RAM PANDEY

Posted on Sep 16, 2023

MongoDB Replication Why and How?

#mongodb #database #systemdesign #learning

Hello, fellow developers! I trust you're doing splendidly. In this week's blog, we're delving into the intriguing world of MongoDB replication—the 'why' and 'how' behind it. Let's kick things off with the fundamental question: why replication?

The Why

Imagine your database as a bustling library of books, each book representing your valuable data. In a single-library setup, you have one copy of each book stored on a single shelf. While this might seem fine, it leaves your collection vulnerable. If, heaven forbid, that one shelf were to collapse or a book went missing, you'd lose precious knowledge.

Now, consider database replication as a strategy akin to having multiple libraries, each housing an identical collection of your books. This redundancy ensures that even if one library faces an issue—like a shelf collapsing (hardware failure) or a curious book thief (data corruption)—your knowledge remains intact in other libraries. This way, your data stays resilient, accessible, and safe.

The pitfalls of not considering replication become evident when you rely on a single library. In case of hardware failure, your entire collection is at risk, leading to data loss and costly downtime. Without replication, scaling to meet increasing demand becomes challenging, limiting your application's potential.

However, with replication, you enjoy an array of benefits. Improved data availability means your application stays up and running even in adverse conditions. Load balancing ensures efficient resource utilization, while failover mechanisms kick in when needed, ensuring uninterrupted service. Plus, you can easily scale your database to accommodate growing workloads.

In essence, replication is your fail-safe mechanism, your data's guardian angel. It's not just a best practice; it's a lifeline for safeguarding your precious data, avoiding potential pitfalls, and reaping the many benefits it brings to the table. Now that we understand the vital importance of replication for your database, let's delve into the 'how' — how to create a replication set in MongoDB.

How a Production level setup would look

Now that we've explored why replication is crucial, let's delve into how a production-level setup would appear.

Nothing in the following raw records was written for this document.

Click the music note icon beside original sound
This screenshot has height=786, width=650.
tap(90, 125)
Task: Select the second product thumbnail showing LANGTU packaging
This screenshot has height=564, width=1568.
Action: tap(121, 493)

In the illustration above, you can observe a primary node and two distinct secondary databases. Additionally, there's an arbiter situated on its own server, tasked with monitoring all the databases within the cluster. It continuously sends out small heartbeats to ensure all the machines remain online. In the event that the primary node experiences downtime, communication with it becomes impossible. In such a scenario, the arbiter steps in and assesses the remaining servers within your cluster. Subsequently, it will arbitrarily promote one of the secondary servers to assume the role of the new primary. This mechanism ensures the continued operation of your database even in the face of primary node failures.

For this demonstration, we will create a primary and a secondary node. However, if you intend to implement this replication setup in a production environment, I highly recommend following the complete setup outlined above.

How

Note: To follow along as we configure a replica set, it's recommended to download the latest version of MongoDB Community Edition. At the time of writing, the latest version is 7.0. For this blog, we'll use MacOS. While most commands are universal and work on both Linux and MacOS, Windows users may need to find equivalent commands.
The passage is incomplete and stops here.